Usura, 2012.
Paulo Nozolino is one of the central figures of contemporary photography. His journey begins in the 70’s in London where he went to live. Then Paris, from the late 80s and throughout the 90s, was his basis for a long series of travels across the Arab World, as well as Europe, after the fall of the Berlin Wall. Books like Penumbra and Solo are good examples of his political concerns with a changing society. He returned to Portugal in 2002, after an anthological exhibition – Nada – at the Maison Européenne de la Photographie in Paris. In 2005, Museu de Serralves, in Porto, invited him to a new anthological– Far Cry – first time ever to show work by a Portuguese photographer.

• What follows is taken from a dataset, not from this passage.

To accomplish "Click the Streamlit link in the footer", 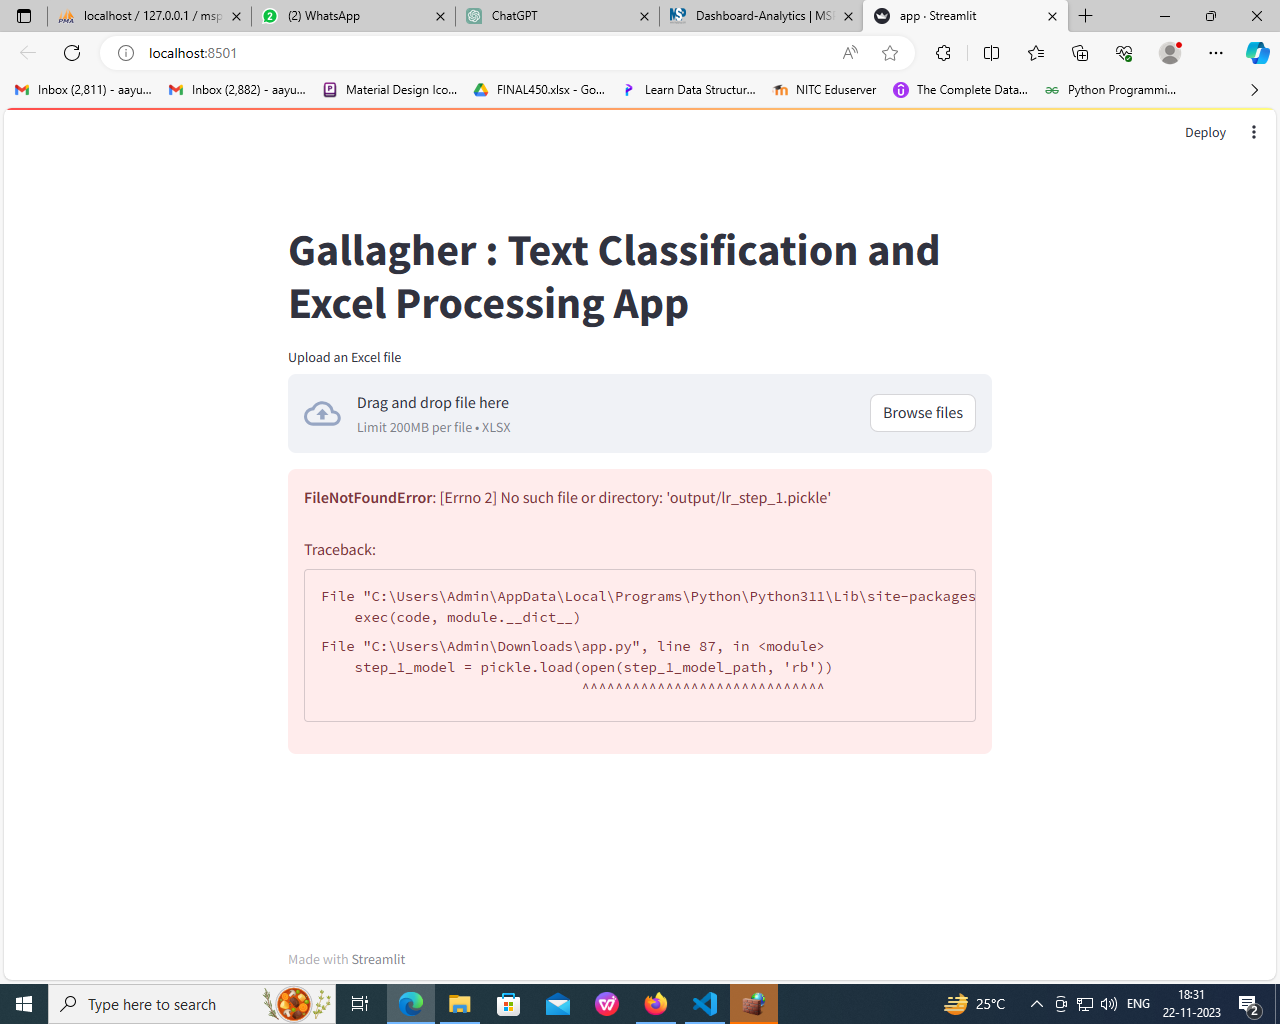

A frontal artist, Nozolino sees photography the same way he sees life, using it to understand both the world and himself and taking it to the limits of his quest, his answers and his experiences. There is no room for complacency in his work. Destruction means destruction, death means death. Constant cycles in his historical time ‘par excellence’, the Twentieth Century, and even more alive in the present moment, as is stated in his most recent works, bone lonely, Makulatur, Usura and Gloom.
Public recognition accompanies the artist’s work from the beginning. Awards such as the Villa Médicis (1994), in France, or the Grande Prémio Nacional de Fotografia (2006) and the Prémio Sociedade Portuguesa de Autores (2013), in Portugal, are reflections of such notoriety.